The lyrics collage together unrestrained sketches that recollect a time, place, or feeling with abstract charm. “We graft together a bunch of moments that become a feeling that becomes a song,” they say of their process. Perhaps this is best showcased on the frenetic lead single “Shoot,” a conceptual representation of a blurry late night in a beach town that lovingly brings in each chorus with the disjointed ring of a cowbell. Elsewhere, they explore common misconceptions about pleasure (“Sweet Guilt”); growing up in a small town and learning over time to appreciate it (“Grow Up”); the labors of love and the toll that can take on any relationship dynamic (“Service Disservice”); late artists who receive most of their accolades post-mortem (“Gone Away”), and more. Their musings are fleeting and contemplative, ultimately serving to appreciate and distill what it’s like to simply be alive.
Handy and McNamara have a sleight of hand with words, and 20247 only begins to crack their codes.
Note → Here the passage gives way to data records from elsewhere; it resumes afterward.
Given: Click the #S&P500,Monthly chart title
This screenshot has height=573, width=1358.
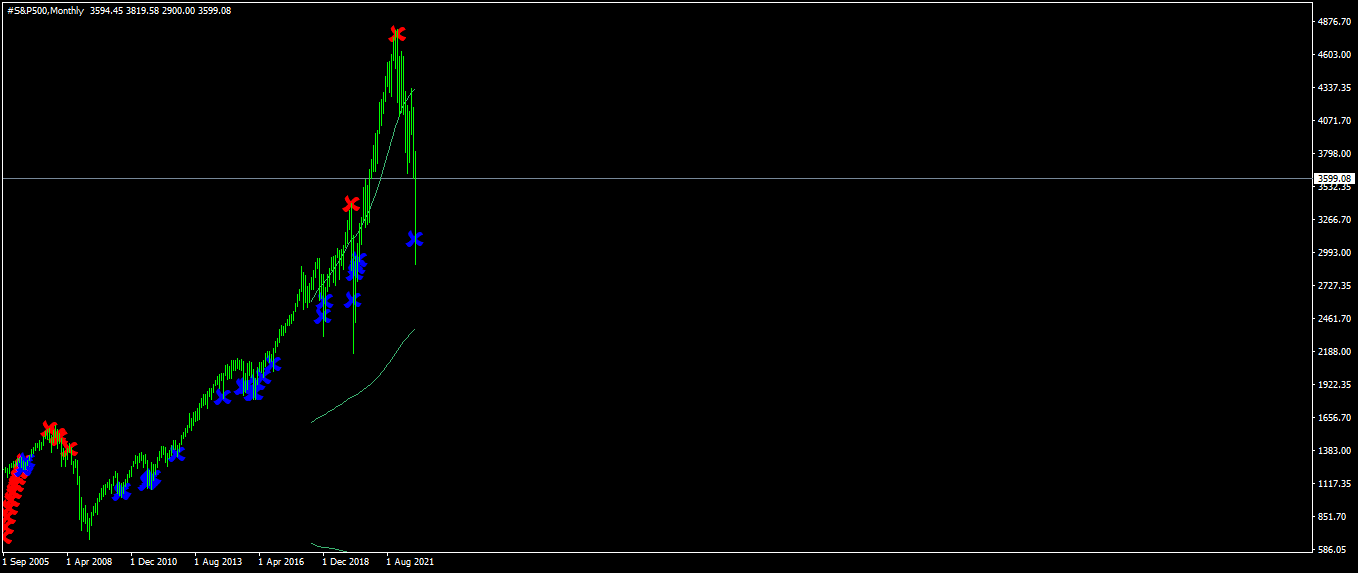Looking at the screenshot, I should click(x=44, y=11).
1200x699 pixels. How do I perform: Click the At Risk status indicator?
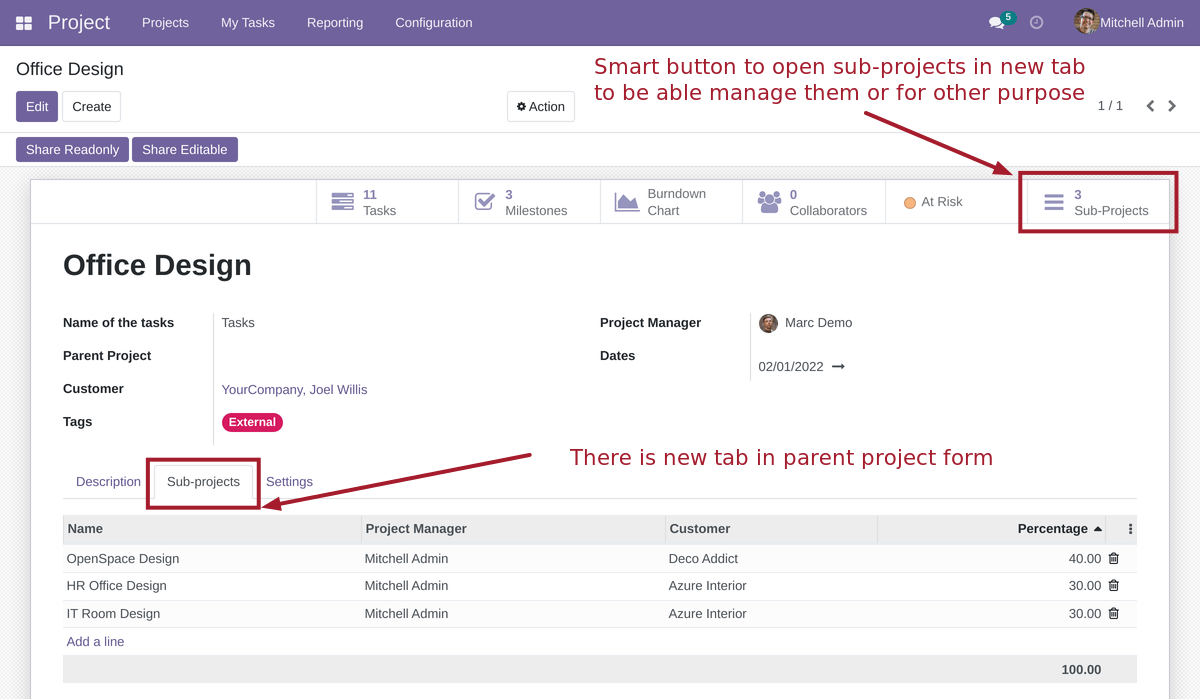point(934,201)
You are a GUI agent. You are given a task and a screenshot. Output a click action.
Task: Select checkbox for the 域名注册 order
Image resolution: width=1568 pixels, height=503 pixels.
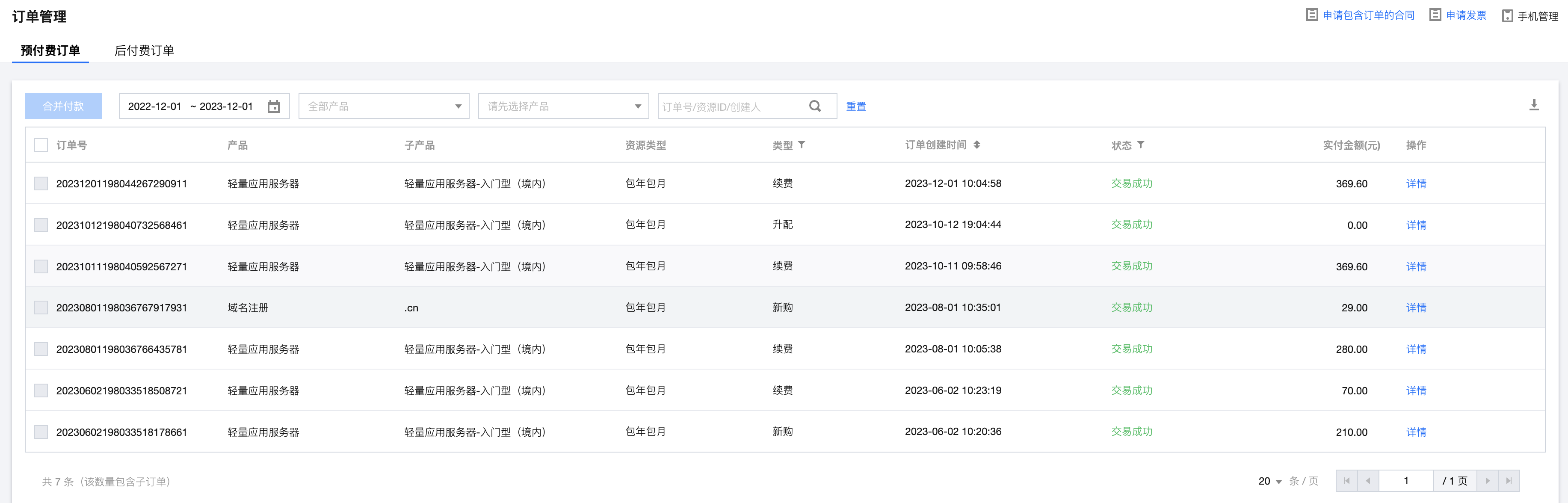tap(41, 308)
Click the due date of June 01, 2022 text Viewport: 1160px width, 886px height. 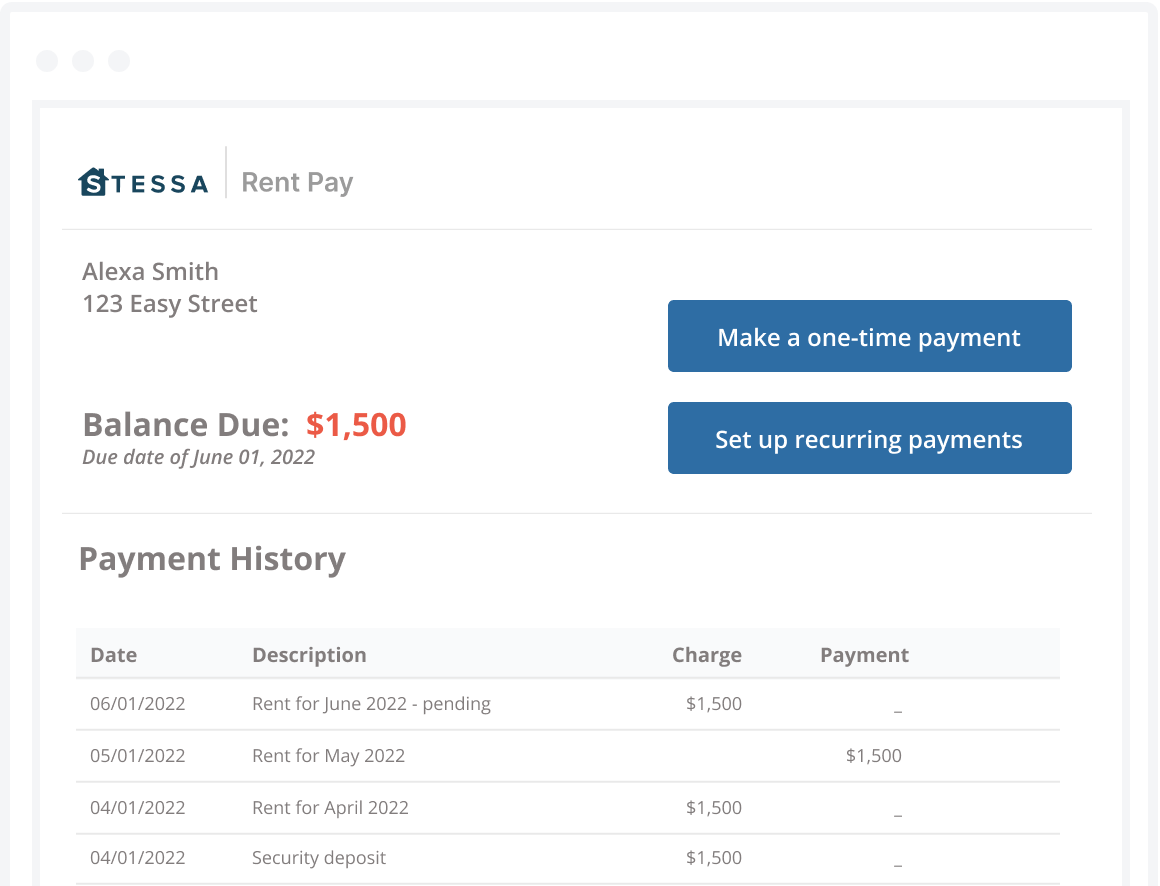199,457
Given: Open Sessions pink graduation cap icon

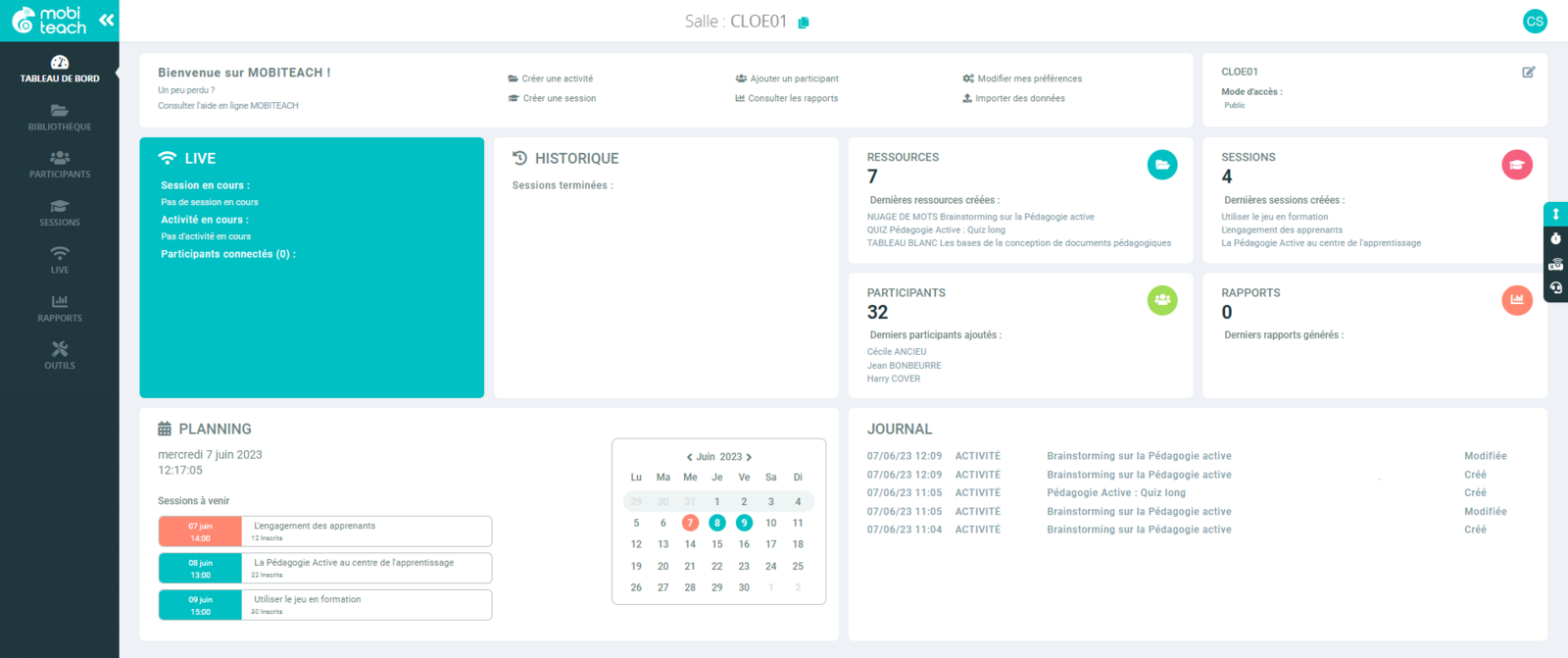Looking at the screenshot, I should 1516,165.
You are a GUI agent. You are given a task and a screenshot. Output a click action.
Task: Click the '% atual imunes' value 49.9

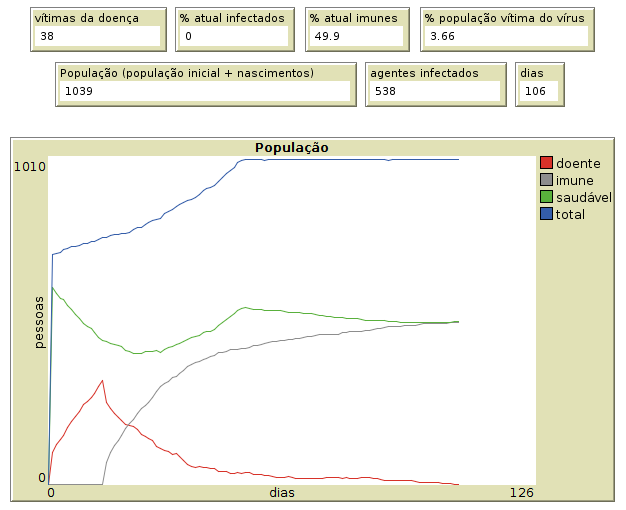(356, 37)
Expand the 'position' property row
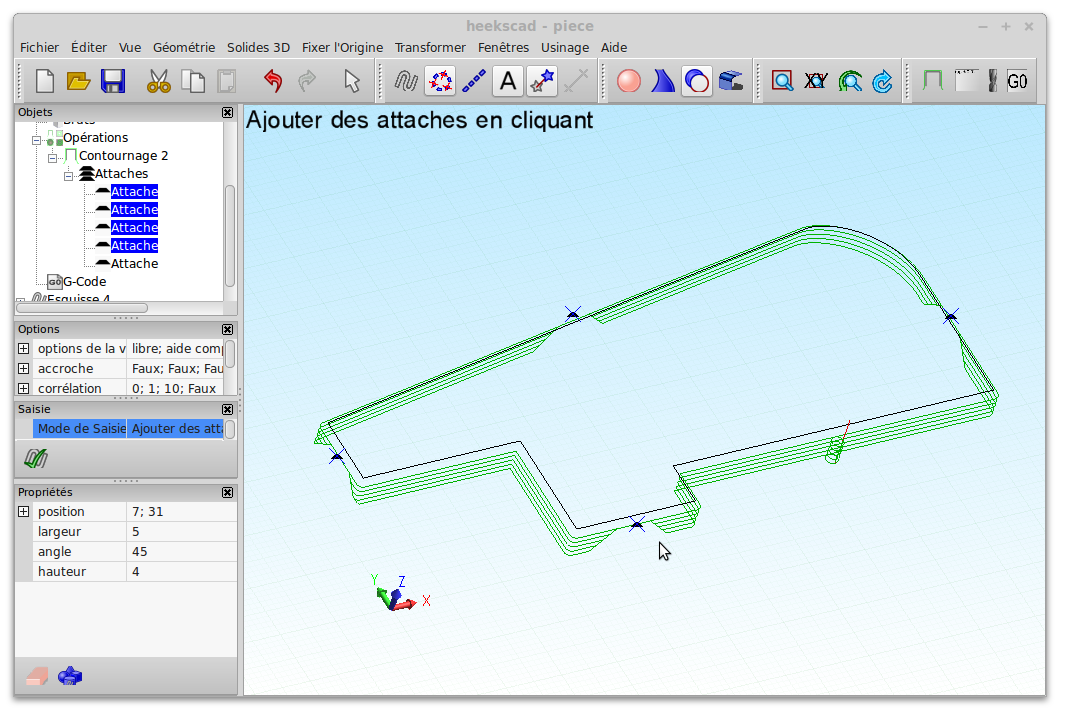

Some of the album’s lyrics can feel like a maze, twisting and unraveling in repetition until they suddenly make perfect sense. On the rhythmic “Needles to Say,” a standout track bolstered by an impenetrable groove, the two seem to be conversing in their own secret language: “Needless to say / like needles to hay / and vice versa the other way.” “Does The Wind Know” is at once a winter anthem that gets its name from a humorous late night thought (‘does the wind know that you’re cold?’), and an ode to believing in yourself and what you’re doing. And for all its lyrical abstractness, 20247 also has moments of inspiring precise and poignant feelings: “Let The Music Save Them” is an earnest tribute to deceased musicians of this generation that the band describes as “a tonal anchor in the Taxidermists canon.” Handy’s voice tugs at heartstrings, a crucial third instrument that melds together the drums and guitar like a unifying thread.
20247 is a labor of love at its core, in the many shapes that love can take. “Youʼve got what you have and it's hard to find,” Handy sings on album centerpiece “Love You,” a simple song that defines the trajectory of the band and the record. After 15 years together, 20247 feels like a celebration of the music Taxidermists have always wanted to make, and on their own terms of success.